### [RECORD EXCERPTS]
-------

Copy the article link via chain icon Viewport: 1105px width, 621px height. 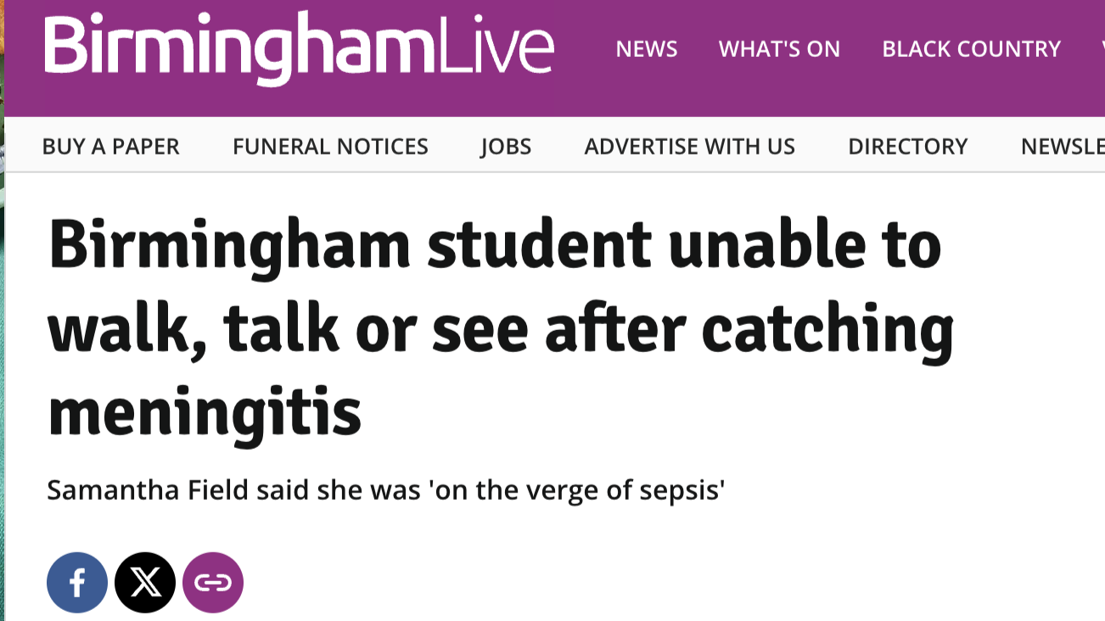point(213,582)
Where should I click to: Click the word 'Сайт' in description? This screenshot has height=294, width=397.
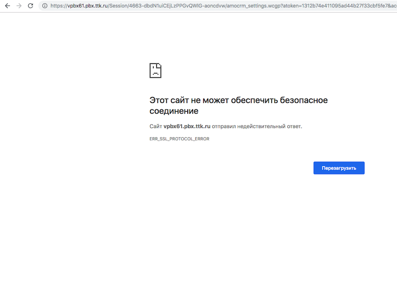156,126
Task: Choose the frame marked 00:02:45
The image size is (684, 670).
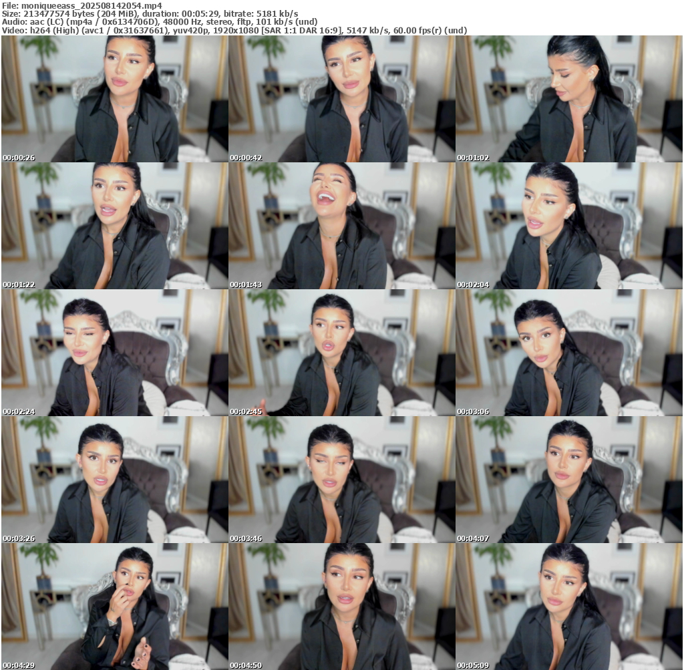Action: pos(341,353)
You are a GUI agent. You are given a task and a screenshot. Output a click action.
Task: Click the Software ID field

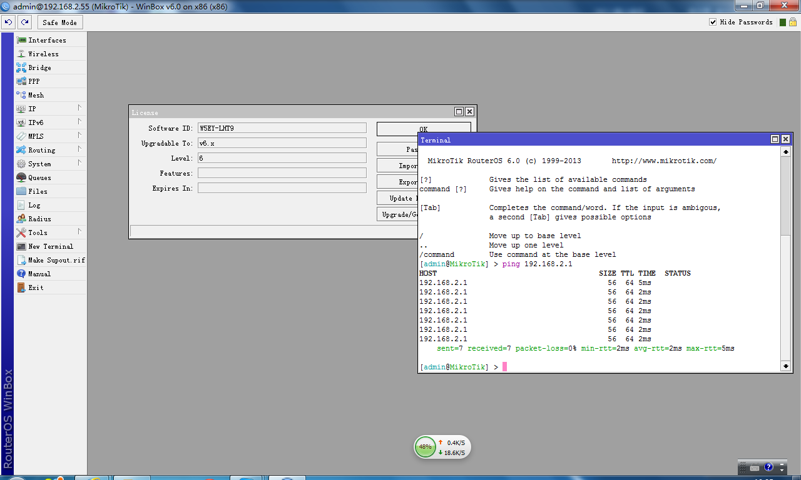point(282,128)
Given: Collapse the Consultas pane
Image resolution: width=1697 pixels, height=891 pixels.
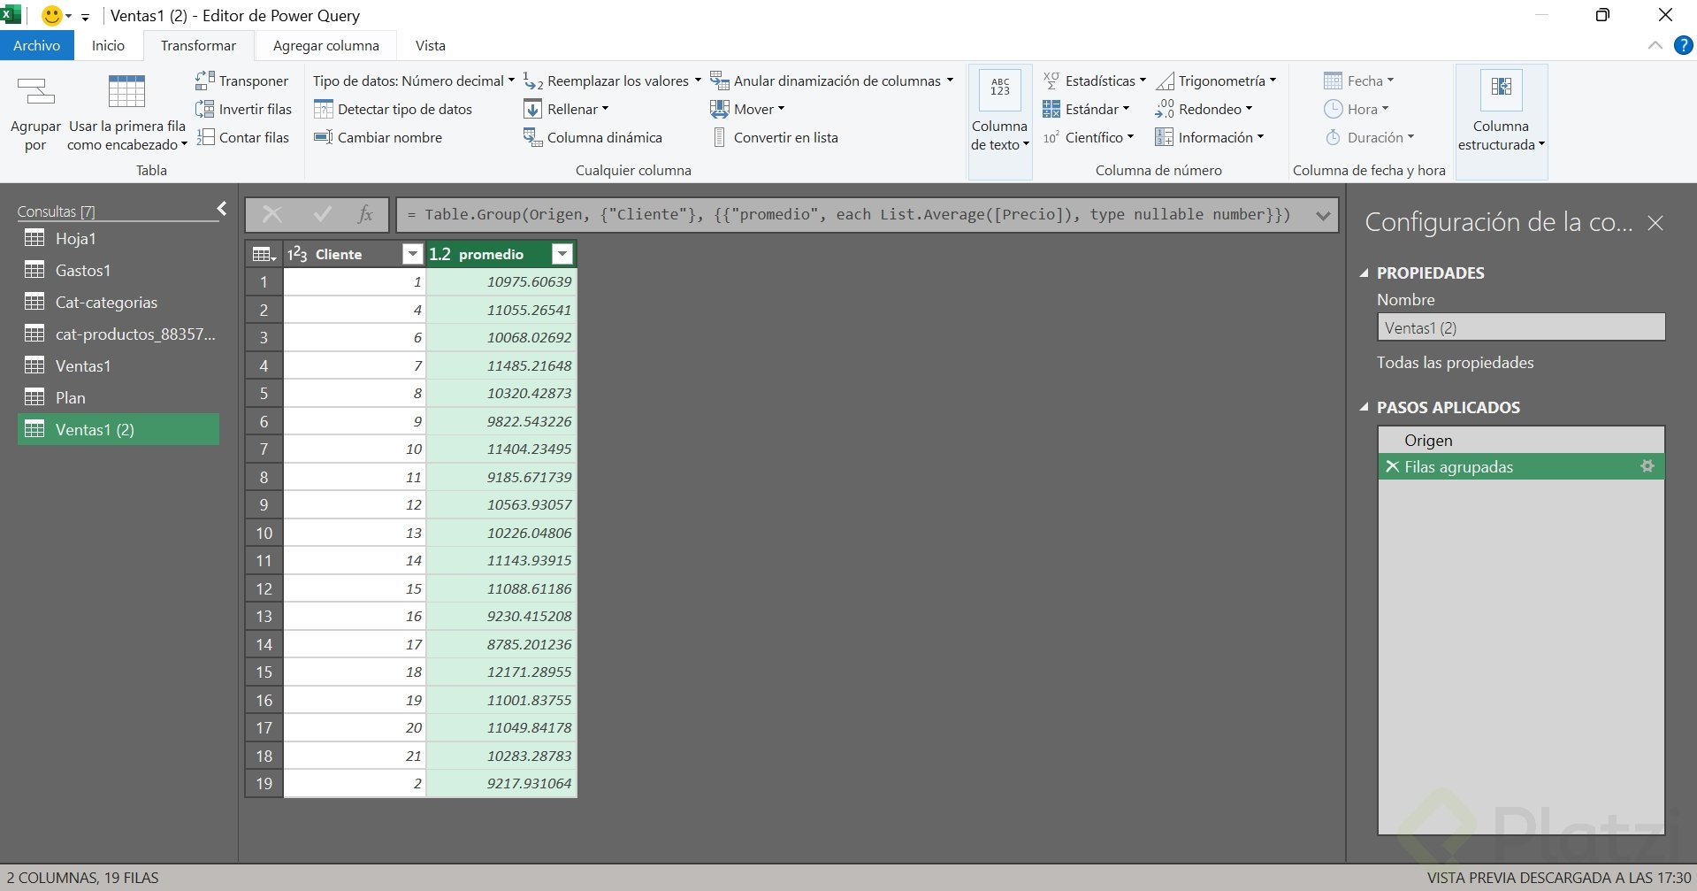Looking at the screenshot, I should pos(222,209).
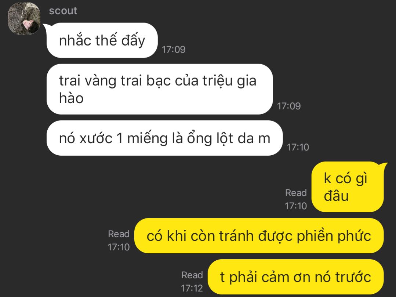Tap the 17:10 time beside 'k có gì đâu'

296,206

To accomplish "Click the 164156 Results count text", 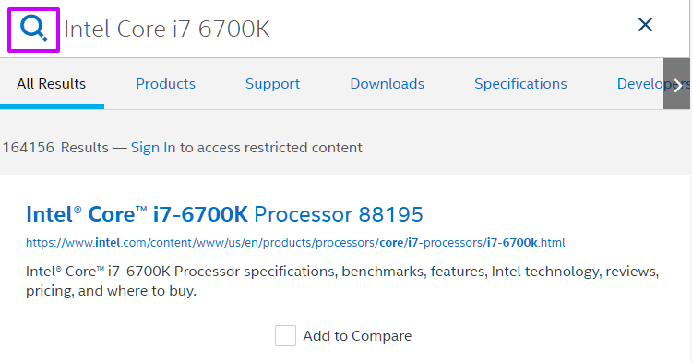I will [x=55, y=148].
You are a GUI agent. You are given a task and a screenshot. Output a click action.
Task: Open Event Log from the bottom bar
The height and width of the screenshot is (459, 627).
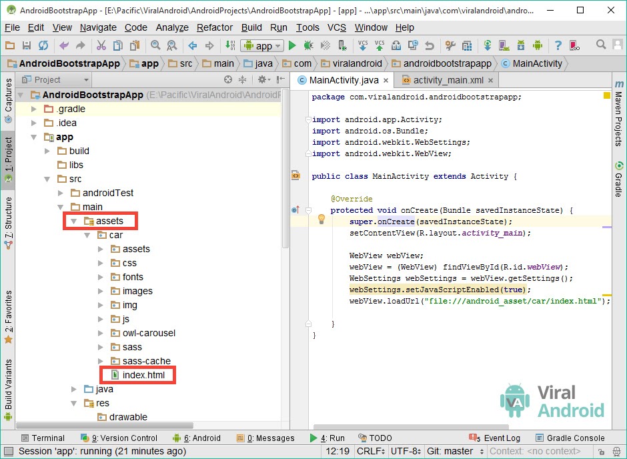[495, 438]
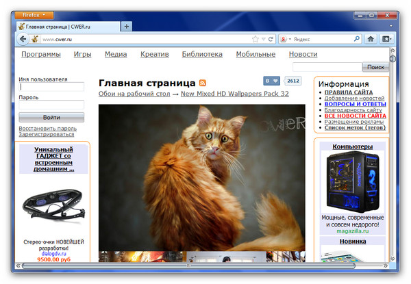
Task: Open a new tab with plus button
Action: tap(126, 26)
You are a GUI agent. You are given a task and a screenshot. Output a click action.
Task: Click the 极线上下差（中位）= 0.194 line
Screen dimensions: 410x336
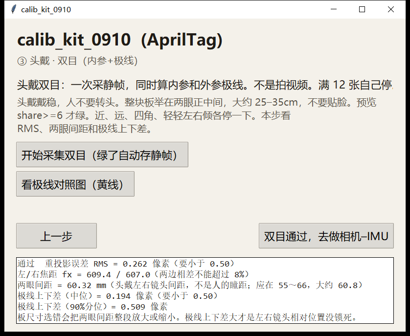tap(117, 296)
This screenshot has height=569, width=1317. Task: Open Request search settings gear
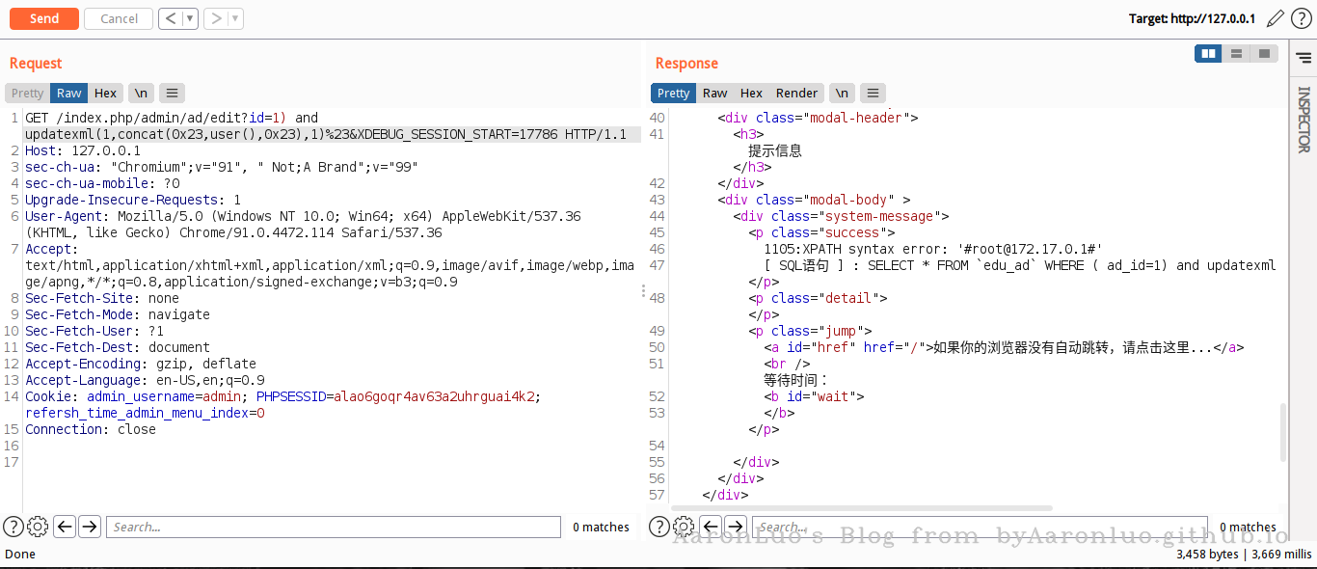[x=38, y=527]

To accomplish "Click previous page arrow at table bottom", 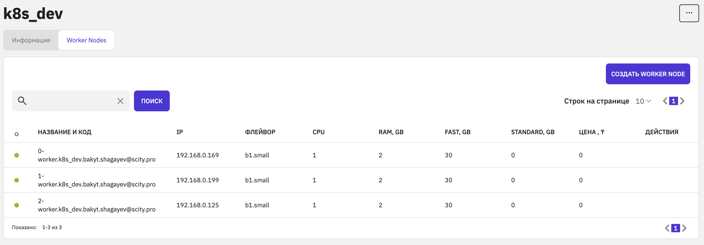I will 667,228.
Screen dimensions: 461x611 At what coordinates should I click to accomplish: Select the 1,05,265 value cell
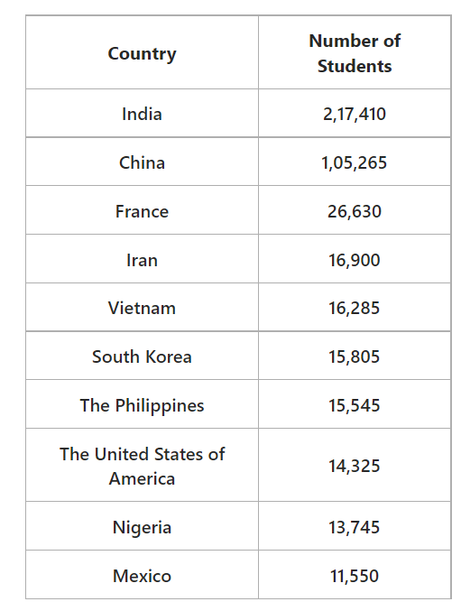[355, 162]
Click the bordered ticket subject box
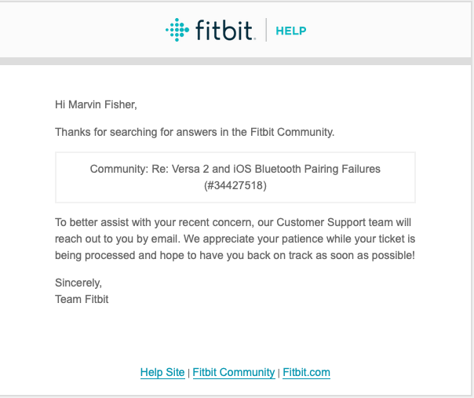 tap(235, 177)
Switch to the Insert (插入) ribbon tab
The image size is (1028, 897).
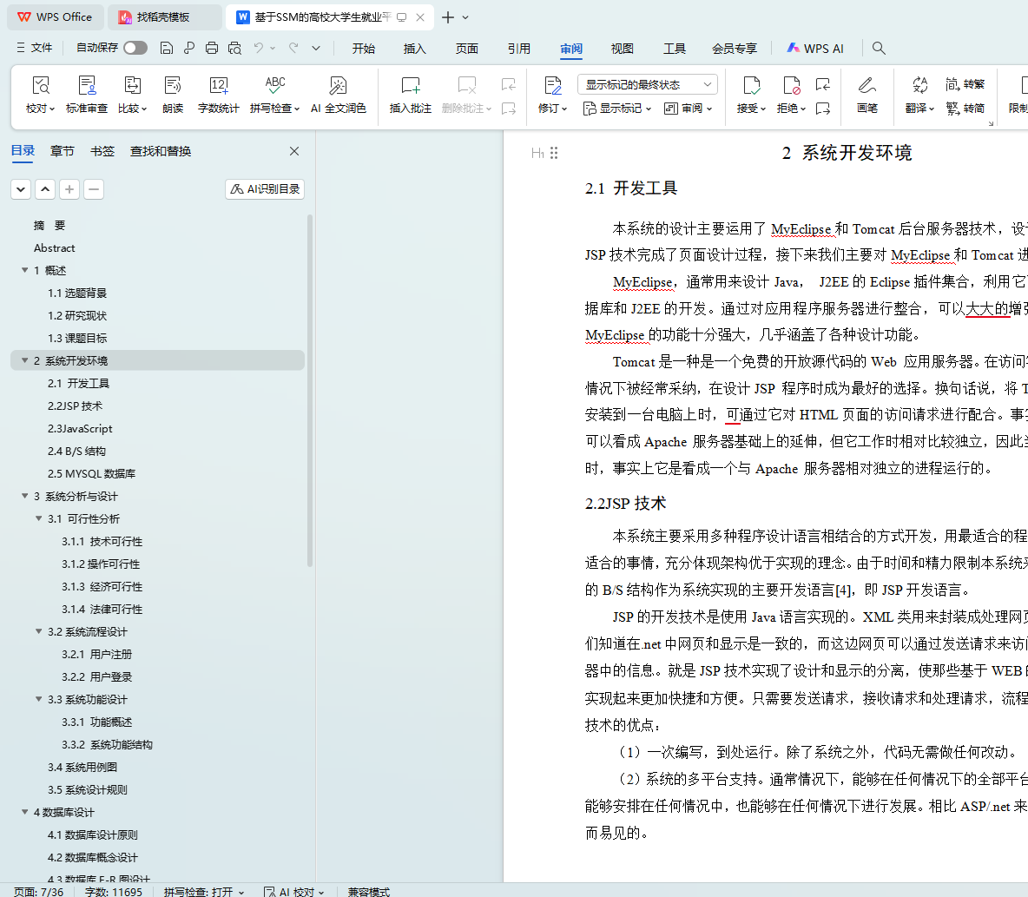point(415,49)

-------

### [PROBLEM TO WORK ON]
Every line from the one with "Click the bordered ticket subject box" through the end of the records above belongs in the answer, copied exactly; no picture does.

### [ANSWER AREA]
Click the bordered ticket subject box
 tap(235, 177)
Switch to the Insert (插入) ribbon tab
The image size is (1028, 897).
point(415,49)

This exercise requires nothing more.